- Entries supplied
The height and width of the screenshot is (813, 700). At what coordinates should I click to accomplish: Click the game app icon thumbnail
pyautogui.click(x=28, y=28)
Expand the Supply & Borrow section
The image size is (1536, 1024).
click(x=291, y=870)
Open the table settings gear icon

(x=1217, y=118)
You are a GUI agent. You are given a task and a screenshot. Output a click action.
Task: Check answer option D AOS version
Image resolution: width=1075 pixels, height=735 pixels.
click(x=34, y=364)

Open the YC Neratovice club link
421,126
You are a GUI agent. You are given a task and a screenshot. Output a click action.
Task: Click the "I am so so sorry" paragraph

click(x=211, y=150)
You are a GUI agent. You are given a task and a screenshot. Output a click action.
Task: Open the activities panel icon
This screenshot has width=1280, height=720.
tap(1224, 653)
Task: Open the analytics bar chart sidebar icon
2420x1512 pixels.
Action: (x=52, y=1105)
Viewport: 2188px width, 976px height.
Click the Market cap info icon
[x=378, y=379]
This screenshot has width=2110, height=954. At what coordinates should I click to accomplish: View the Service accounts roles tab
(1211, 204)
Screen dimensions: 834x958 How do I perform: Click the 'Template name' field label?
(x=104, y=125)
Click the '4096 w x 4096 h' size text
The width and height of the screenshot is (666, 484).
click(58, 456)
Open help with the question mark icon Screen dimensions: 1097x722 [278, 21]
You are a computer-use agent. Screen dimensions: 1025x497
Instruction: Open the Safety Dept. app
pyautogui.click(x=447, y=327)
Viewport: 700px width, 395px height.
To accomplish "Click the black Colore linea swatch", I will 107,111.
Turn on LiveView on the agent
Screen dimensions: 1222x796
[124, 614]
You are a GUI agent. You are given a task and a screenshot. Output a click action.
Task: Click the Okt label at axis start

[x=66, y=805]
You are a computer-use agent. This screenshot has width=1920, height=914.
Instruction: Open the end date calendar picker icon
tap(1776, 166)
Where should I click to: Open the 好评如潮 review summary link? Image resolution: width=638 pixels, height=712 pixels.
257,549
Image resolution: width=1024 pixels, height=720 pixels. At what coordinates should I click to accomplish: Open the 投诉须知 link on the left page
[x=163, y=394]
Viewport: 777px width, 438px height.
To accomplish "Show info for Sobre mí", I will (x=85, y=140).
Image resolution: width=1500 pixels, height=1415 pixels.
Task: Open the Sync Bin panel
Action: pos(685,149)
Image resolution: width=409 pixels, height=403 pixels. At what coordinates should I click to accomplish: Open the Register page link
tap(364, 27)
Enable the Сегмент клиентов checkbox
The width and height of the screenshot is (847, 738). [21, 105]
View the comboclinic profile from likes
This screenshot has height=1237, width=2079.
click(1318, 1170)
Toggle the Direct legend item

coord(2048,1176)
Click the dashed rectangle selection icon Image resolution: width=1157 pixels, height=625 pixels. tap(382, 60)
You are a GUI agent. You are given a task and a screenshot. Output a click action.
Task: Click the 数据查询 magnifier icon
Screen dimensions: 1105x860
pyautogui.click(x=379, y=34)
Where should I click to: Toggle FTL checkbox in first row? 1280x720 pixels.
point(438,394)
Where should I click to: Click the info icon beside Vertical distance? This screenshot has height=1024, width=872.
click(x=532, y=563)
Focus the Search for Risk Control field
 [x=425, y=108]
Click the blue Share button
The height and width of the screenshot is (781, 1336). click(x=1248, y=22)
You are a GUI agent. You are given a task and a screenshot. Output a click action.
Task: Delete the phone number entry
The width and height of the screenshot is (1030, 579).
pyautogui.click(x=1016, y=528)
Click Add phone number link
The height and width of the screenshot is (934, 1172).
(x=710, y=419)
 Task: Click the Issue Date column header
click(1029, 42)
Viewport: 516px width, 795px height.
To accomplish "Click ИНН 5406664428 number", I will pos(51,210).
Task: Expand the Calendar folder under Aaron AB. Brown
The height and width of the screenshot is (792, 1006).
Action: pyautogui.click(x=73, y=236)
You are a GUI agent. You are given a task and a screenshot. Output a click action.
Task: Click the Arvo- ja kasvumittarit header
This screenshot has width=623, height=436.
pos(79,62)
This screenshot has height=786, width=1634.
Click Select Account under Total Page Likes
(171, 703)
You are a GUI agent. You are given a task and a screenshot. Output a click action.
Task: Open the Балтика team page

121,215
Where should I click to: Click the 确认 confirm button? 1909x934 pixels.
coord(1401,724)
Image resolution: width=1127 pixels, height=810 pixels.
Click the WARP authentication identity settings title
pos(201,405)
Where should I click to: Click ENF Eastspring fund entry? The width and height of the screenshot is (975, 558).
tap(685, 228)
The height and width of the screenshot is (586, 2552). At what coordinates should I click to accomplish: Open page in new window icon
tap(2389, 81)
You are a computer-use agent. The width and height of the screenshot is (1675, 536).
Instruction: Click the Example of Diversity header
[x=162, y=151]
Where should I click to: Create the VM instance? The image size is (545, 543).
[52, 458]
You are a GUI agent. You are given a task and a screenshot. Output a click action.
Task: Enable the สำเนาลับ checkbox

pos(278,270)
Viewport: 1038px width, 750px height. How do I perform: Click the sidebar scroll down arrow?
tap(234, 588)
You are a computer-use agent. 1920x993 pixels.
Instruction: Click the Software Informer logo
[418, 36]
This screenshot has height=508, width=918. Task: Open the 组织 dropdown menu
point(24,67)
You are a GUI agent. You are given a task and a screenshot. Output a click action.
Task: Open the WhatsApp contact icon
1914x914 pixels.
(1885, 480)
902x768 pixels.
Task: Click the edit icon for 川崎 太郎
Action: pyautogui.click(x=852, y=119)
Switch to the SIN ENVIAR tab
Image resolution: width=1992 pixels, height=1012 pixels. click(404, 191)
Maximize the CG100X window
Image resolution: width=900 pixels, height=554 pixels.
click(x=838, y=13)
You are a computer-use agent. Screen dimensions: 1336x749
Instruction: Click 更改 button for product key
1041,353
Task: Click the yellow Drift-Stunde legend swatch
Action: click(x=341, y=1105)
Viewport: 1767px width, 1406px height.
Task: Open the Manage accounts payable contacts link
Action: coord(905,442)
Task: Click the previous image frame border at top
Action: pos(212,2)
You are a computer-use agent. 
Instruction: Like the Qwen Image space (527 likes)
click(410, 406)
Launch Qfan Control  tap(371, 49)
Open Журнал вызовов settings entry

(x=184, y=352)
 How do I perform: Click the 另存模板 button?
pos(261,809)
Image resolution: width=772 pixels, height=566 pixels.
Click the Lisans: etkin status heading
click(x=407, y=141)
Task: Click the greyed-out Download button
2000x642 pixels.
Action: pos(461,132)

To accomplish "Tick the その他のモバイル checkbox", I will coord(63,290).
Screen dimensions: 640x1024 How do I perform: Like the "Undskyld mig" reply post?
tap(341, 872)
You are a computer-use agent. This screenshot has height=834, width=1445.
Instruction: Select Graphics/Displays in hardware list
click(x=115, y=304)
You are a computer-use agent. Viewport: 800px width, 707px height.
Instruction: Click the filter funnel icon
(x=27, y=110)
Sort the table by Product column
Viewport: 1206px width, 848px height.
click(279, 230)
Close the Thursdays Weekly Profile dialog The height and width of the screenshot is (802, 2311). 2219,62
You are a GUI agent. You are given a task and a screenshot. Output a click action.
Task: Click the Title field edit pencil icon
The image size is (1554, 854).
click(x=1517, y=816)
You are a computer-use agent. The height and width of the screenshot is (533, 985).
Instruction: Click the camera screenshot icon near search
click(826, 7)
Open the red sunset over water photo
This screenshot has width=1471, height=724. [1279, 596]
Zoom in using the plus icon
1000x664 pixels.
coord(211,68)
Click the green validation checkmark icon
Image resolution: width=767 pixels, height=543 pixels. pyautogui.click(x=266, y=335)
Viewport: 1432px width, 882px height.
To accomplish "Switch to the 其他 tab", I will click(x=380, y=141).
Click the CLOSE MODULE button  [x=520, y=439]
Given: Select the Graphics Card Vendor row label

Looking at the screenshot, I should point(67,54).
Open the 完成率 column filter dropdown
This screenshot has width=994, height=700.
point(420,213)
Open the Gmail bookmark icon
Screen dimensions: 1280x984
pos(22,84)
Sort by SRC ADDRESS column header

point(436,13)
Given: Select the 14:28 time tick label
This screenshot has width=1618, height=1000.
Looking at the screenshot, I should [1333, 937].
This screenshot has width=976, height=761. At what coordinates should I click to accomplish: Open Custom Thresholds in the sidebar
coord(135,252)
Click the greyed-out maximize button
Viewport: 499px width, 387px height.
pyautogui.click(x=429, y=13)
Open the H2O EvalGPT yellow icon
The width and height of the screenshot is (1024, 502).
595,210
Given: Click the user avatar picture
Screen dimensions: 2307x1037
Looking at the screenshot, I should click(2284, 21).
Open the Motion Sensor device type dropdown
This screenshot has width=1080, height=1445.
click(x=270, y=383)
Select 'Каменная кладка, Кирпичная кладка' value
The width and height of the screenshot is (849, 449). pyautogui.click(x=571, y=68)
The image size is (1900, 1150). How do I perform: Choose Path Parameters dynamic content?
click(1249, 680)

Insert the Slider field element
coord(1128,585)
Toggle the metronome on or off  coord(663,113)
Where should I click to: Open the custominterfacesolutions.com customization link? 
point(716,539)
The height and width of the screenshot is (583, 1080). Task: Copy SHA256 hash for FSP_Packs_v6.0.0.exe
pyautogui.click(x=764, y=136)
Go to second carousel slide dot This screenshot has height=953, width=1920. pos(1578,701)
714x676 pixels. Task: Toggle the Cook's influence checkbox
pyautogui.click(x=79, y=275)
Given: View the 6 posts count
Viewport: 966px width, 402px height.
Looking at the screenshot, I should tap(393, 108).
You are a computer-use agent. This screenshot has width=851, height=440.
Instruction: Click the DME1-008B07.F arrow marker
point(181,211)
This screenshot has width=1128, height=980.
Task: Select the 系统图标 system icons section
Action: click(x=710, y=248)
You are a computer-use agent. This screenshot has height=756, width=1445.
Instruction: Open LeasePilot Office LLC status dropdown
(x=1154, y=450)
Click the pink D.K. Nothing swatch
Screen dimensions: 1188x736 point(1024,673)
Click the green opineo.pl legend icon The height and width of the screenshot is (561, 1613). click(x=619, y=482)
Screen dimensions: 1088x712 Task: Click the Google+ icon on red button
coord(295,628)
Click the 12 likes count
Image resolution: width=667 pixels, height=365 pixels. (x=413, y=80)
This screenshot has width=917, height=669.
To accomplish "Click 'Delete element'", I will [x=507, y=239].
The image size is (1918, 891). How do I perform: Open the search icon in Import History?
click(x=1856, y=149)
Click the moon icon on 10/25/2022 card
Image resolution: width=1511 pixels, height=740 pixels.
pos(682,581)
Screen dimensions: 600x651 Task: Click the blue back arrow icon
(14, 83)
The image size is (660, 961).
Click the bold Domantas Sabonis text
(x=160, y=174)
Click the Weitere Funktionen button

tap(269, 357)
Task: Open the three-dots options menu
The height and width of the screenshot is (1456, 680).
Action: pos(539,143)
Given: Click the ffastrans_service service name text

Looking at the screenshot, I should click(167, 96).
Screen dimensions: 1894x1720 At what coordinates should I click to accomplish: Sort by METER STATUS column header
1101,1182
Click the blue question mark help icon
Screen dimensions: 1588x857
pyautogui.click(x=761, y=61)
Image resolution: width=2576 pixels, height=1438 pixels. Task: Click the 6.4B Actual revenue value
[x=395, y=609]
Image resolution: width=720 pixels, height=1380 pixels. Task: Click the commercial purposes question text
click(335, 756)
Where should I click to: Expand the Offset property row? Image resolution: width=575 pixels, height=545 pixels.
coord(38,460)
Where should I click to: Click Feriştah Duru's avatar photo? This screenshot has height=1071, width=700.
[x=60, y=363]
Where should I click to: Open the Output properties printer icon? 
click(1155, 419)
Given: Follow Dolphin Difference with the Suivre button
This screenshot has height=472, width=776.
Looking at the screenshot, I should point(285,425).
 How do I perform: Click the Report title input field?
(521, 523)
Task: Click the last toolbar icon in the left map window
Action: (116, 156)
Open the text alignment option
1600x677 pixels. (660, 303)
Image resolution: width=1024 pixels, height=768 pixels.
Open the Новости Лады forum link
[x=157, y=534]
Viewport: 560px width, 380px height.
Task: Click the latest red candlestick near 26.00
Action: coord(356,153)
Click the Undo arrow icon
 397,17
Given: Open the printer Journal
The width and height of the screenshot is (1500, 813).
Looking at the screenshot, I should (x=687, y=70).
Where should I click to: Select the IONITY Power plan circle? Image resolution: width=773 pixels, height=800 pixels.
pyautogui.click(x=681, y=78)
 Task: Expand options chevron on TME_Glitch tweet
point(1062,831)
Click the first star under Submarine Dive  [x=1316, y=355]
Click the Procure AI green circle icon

- Problem to work on
Go through the entries above and report each line with the string "Delete" in it.

- Written solution
Task: Delete the phone number entry
To accomplish "Click 'Delete element'", I will [x=507, y=239].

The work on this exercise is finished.